Editor Brian Jewell
I remember it like it was yesterday — huddled in a small thatched-roof church in the mountains of central Mexico, my friends and I struggled to choke down greasy chicken stew and a less-than-appetizing drink made of cocoa powder and frothy water. The stew I managed; the drink, a “delicacy” called chilate in the local Indian dialect, was more than I could bear.
I was 13 years old, traveling with the youth group from my church. It was a journey full of firsts: my first mission trip, my first time outside the United States, my first experience with strange foods, my first sight of a whole butchered hog. But perhaps more than anything else, it was my first interaction with real poverty.
I’ve thought a lot about poverty in the years since then, and I’ve seen a lot more of it firsthand. For a while during college, I was blessed to live in Mexico, where I came face to face with Third-World poverty almost daily. In my professional travels, I have encountered the world’s poor in places such as Kenya, Poland, Turkey and Peru.
I would like to tell you that seeing poverty becomes easier, but it never really does. As travelers, we endure the contradictions: We must often drive through very poor areas to visit some of the most exciting places on earth, from the rain forests of Costa Rica to the Roman ruins at Petra in Jordan. Along the way, we stay in four-star hotels, and some of the people that serve us there go home to live in squalor. The money we spend on a single luxury tour is more than many people will earn in a year.
But this story is not meant to be a sad one. Although Third-World poverty is staggering, our travel can make a huge difference in the places we visit. Tourism is one of the world’s leading engines of economic development, and church groups with a heart for service can make an even greater impact by volunteering in the places they visit.
Opportunities abound at home and abroad. There are communities in eastern Kentucky and Tennessee that have pockets of the kind of poverty usually found in the Third World. That’s why I’ve chosen the Christian Appalachian Project as our Mission’s Spotlight organization for this issue. You can read more about its work building homes in eastern Kentucky by clicking on this link.
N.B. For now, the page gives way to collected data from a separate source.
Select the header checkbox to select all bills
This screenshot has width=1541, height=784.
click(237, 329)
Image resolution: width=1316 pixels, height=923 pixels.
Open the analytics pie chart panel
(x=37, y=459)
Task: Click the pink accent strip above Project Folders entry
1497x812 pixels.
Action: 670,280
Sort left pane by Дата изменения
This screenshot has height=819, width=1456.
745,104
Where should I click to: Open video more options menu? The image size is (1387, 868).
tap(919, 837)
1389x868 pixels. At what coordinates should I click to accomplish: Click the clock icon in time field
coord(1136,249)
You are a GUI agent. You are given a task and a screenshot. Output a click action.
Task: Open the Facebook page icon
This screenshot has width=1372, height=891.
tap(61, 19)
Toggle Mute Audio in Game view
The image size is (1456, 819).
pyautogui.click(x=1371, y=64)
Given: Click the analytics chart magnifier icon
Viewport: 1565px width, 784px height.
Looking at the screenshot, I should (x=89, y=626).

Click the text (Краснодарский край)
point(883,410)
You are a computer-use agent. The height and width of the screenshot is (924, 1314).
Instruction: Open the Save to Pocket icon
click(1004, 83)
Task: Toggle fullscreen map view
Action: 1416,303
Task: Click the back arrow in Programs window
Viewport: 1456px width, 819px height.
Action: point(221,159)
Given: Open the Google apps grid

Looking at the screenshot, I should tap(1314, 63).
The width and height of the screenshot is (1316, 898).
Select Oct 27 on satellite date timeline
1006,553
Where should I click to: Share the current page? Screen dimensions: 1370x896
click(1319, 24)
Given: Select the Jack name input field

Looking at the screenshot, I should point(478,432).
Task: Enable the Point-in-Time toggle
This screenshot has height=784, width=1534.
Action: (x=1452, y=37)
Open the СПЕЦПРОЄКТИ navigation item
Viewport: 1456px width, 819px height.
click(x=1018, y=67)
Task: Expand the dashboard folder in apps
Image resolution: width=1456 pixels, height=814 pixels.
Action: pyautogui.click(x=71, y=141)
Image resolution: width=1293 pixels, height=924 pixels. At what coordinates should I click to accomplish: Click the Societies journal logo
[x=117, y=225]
As we travel the world, we will undoubtedly find scenes that break our hearts. Yet everywhere there is despair there is also opportunity for hope. As travelers, we find so many chances to give back, pitch in and make a difference. As ambassadors of Jesus, it is our privilege to do so.
So as you and your church group travel, please don’t shy away from poor areas. Instead, let them make a difference in your heart; then go and be difference-makers yourselves.